Late last night, I got a call from a very good old high school friend from Ohio, Jon Hamilton. Jon started out soon after high school as an EMT, went back to school to become a paramedic, and is now a firefighter in a north-side suburb of Columbus. Jon, and another friend Ken Sabo, just earned the 2002 Championship in the production class of the SCCA Pro Rally Circuit. I think Jon got his first VW GTI while we were seniors in high school, which came pre-mod as a rally car with a full rollover cage. I remember riding along with Jon as navigator in a couple of the Ohio State SCCA chapter rallies. They were a blast, but unfortunately, my weak motion-sickness-prone stomach couldn’t handle the fast turns, shouting out directions from a dinky hand-drawn map at the same time. Jon has been making news with the win because he now races with a soy-based diesel-powered Volkswagen Golf.
While I was talking with Jon, sharing stories about the recent positive events in both of our lives, I was struck by how utterly different our worlds are. He’s still one of my best friends, even though a month or two or more can go by in between the times we talk. XHTML, CSS, Web standards, high-traffic sites?
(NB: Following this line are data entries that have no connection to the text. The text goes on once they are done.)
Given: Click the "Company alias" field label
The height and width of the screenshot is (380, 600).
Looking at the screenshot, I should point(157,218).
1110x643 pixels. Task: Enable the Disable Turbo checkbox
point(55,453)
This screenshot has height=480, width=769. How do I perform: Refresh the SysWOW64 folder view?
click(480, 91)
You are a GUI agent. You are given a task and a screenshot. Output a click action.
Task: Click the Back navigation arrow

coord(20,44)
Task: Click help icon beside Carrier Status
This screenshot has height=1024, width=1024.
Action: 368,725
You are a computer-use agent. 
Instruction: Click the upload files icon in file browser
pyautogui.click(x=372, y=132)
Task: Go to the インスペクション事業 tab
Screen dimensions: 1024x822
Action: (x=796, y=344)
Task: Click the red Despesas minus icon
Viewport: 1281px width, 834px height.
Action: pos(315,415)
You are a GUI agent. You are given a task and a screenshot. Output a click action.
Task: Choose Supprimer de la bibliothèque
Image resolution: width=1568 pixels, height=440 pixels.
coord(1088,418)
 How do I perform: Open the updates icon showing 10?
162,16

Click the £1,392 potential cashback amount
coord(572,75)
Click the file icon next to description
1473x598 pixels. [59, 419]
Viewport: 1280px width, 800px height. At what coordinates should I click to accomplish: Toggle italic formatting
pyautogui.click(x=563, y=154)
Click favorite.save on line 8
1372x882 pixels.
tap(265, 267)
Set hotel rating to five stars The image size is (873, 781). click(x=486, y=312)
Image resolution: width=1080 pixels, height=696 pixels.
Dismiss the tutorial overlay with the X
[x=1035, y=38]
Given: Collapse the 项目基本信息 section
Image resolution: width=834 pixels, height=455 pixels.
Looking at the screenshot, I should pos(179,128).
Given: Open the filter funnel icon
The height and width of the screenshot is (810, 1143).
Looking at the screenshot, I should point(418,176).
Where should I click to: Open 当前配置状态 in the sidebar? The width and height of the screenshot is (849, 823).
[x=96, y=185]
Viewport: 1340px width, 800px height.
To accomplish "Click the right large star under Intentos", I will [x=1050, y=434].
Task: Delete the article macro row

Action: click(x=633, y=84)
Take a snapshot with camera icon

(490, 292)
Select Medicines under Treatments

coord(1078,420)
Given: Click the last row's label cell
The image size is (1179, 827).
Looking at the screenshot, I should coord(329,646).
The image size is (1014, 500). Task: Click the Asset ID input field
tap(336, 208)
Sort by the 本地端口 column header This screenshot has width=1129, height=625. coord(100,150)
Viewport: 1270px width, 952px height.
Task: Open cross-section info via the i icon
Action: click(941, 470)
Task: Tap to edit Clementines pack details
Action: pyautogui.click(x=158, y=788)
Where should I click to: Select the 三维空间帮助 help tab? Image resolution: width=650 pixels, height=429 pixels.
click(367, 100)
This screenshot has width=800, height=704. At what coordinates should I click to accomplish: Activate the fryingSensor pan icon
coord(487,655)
Jon would have no idea, except that his wife used to work at CompuServe, and now works for WorldCom, so he picks up on the technical details through osmosis. Just as I think everything he’s done and achieved is fascinating and enviable, he looks at me the same way. Although in reality, we don’t understand a lick of the issues the other of us deals with on a daily basis.
The conversation with Jon was an excellent reminder to keep it all in perspective. I’ve been running for so long on the pure adrenaline created by working on the Wired redesign. My head has been up high taking in the large picture and managing the big concepts behind the redesign, and it’s also been down in the thick of solving the tiny discrepancies between browsers. But when I step back for a moment, I realize my life for the past several months has been absorbed in a world of details that the majority of this earth’s population would never care for… nor understand.